### 練習任務
閱讀所給短文,回答下列問題:
1. 歌詞中,被說成「彈得太凄涼」的是什麼?
2. 電影開頭,校長提議用什麼辦法提高學生入學率?
3. 裴魁山說「昆明天氣也好」後,張一曼怎樣回答?

### 閱讀短文
# # # # # # #

我要 你在我身旁 ? ?我要 你為我梳妝
這夜的風兒吹 吹得心癢癢,我的情郎
我在他鄉,望著月亮
我要 美麗的衣裳 ? ?為你 對鏡貼花黃
這夜色太緊張 時間太漫長,我的情郎
你在何方,眼看天亮
都怪這夜色,撩人的瘋狂
都怪這guitar,彈得太凄涼
我要唱著歌,默默把你想,我的情郎
這夜的風兒吹,吹得心癢癢,我的情郎
你在何方,眼看天亮
? ? ? ? ? ? ? ? ? ? ? ? ? ? ? ? ?——《我要你》
前方劇透,介意者慎入。
我們干農村教育的初衷就是要改變農民的“貧、愚、弱、私”,一群懷揣理想的知識分子在缺水的農村干的熱火朝天。電影開頭,校長提議通過發放補貼提高學生入學率,當周鐵男和張一曼同意拿出自己的獎金發放補貼時,裴魁山反對說“這樣就助長了農民的貪欲,違背了我們治私的初衷”,周鐵男嗆聲“你不就是心疼你工資么?”張一曼呲他“你就硬不起來唄。”圓滑的孫校長、耿直的周鐵男、自私的裴魁山、浪蕩的張一曼。四個有污點的知識分子和一個杜撰出來的得水老師講了一個笑話,弄哭了我。
張一曼:“昆明沒有雪。”
也許整部劇里,印象最深的就是那句“你們都別管了,我來睡服他”。張一曼所追求的只有自由二字,從身體到心靈。她的身體是自由,所以在1942年的民國,她可以睡裴魁山、睡銅匠,睡一切她想睡的男人,用本能驅動身體。她的心靈是自由的,所以在男權的民國,被唾棄為婊子的一曼面對裴魁山的表白,說“你覺得我是能跟你過一輩子的人么?”裴魁山說“跟我去西南聯大吧,昆明天氣也好”,一曼揚起手里的蒜皮“可是昆明沒有雪。”逃離城市跟隨校長來到農村,一曼渴望的是逃離道德不同不相為謀的流言蜚語,在意的是“在這兒多好啊,多自在啊。”

# # # # # # #

### 記錄資料
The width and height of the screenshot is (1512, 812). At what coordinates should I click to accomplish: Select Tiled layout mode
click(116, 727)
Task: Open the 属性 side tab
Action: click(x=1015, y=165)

# # # # # # #

### 作答示範
1. 這guitar。
2. 發放補貼。
3. 她揚起手裡的蒜皮,說:「可是昆明沒有雪。」